Nous avons tourné en Arri Alexa Mini, en RAW, dans la perspective de s’écarter du rendu parfois chirurgical du numérique. L’utilisation de la série Zeiss GO nous a permis aussi d’aller dans cette direction. Il nous fallait une série sans trop d’aberrations, ni trop marquée vintage. Plutôt ronde tout en restant sobre et compacte, cette série favorisait le travail dans les sous-expositions et la dimension crépusculaire et sombre du film.
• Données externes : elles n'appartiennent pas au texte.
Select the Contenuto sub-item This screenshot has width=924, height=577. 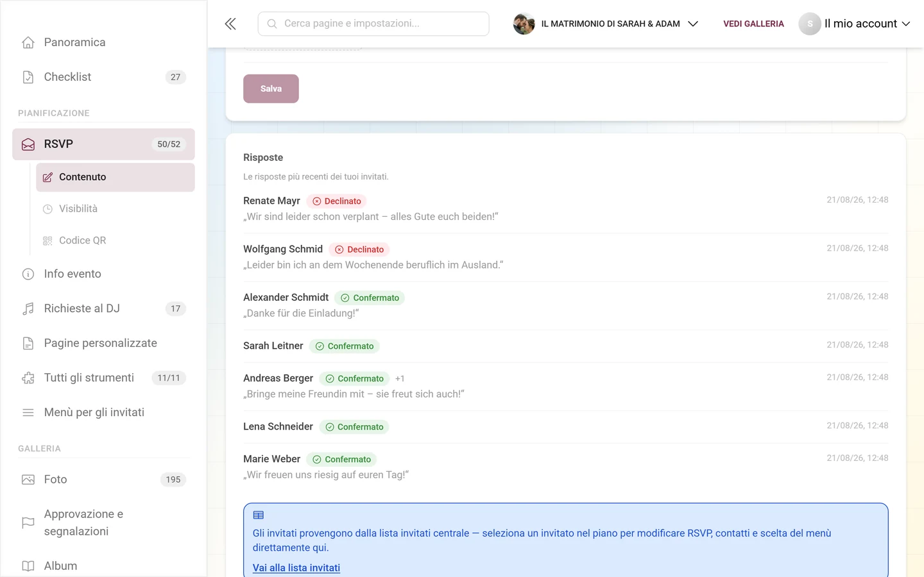[116, 177]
Nous avons réglé la caméra à 2 000 ISO et souvent travaillé autour de 1,8 ou 2 de diaph dans les scènes nocturnes. La combinaison de ces paramètres contribuait à ramener davantage de fragilité à l’image.
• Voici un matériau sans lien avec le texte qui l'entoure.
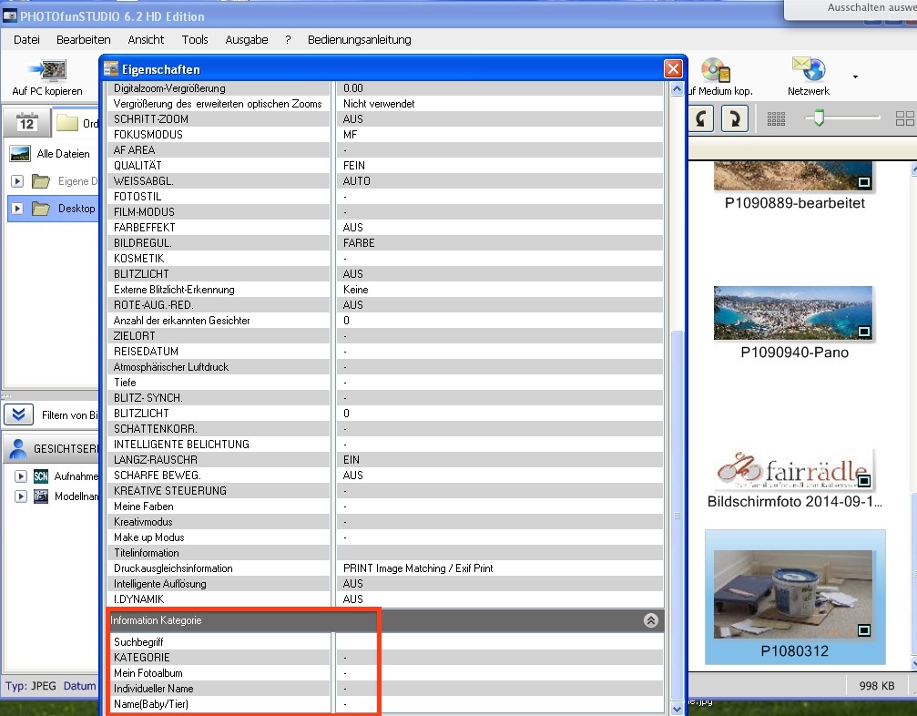Switch to the calendar view tab icon
The image size is (917, 716).
(x=25, y=123)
Concernant nos sources, on s’est tourné plutôt vers des éclairages traditionnels, HMI ou tungstène, on a préféré avoir recours aux gélatines de couleurs plutôt qu’obtenir des teintes via DMX qui finalement offrent moins de richesse et de subtilités.
Nous avons fait des essais avec Yeh Tzu Wei, la cheffe décoratrice taïwanaise, ainsi que le gaffer sur place, dans certains décors avec plusieurs échantillons de gélatines de couleur, l’idée étant de mettre en commun nos recherches préparatoires et de se familiariser sur ce que pourraient être les grandes lignes esthétiques du projet. C’était aussi pour nous une manière plus directe d’échanger autour d’images concrètes étant donné que je ne parlais pas le mandarin, contrairement au reste de l’équipe. L’une des couleurs sur laquelle nous avons pas mal réfléchi concernait le faisceau que devait renvoyer un radiateur à filament incandescent rotatif. Celui-ci constituait un élément important du scénario qui marquait rythmiquement, comme un témoin impassible, par ses allers et retours, les scènes difficiles de la mort de May.

Challenge
Parmi les scènes délicates que nous avons eu à tourner, je me souviens en particulier du plan dans lequel Oom se fait rouer de coups par son patron Chang. Pour ce plan tourné aux dernières lueurs du jour, la caméra était placée à l’intérieur face à une porte qui laissait découvrir le personnage sortant par le seuil et descendant des marches sous une pluie battante après qu’une ambulance quittait la cour. Le réglage des déplacements et des actions successives demandait pas mal de répétitions pour être tout à fait prêts à tourner deux à trois prises maximum à l’heure juste et équilibrer la lumière intérieure à mesure que le jour baissait dehors. L’espace découpé à travers la porte dans la profondeur renvoyait la scène du passage à tabac de Oom au second plan, en marge du visible comme au bord de disparaître.

Je tiens à remercier chaleureusement toute l’équipe singapourienne et taïwanaise qui se sont montrés formidables et passionnés et ce, malgré l’incertitude qui pèse sur l’avenir de Taïwan. Un grand merci également à Clément Hervouet.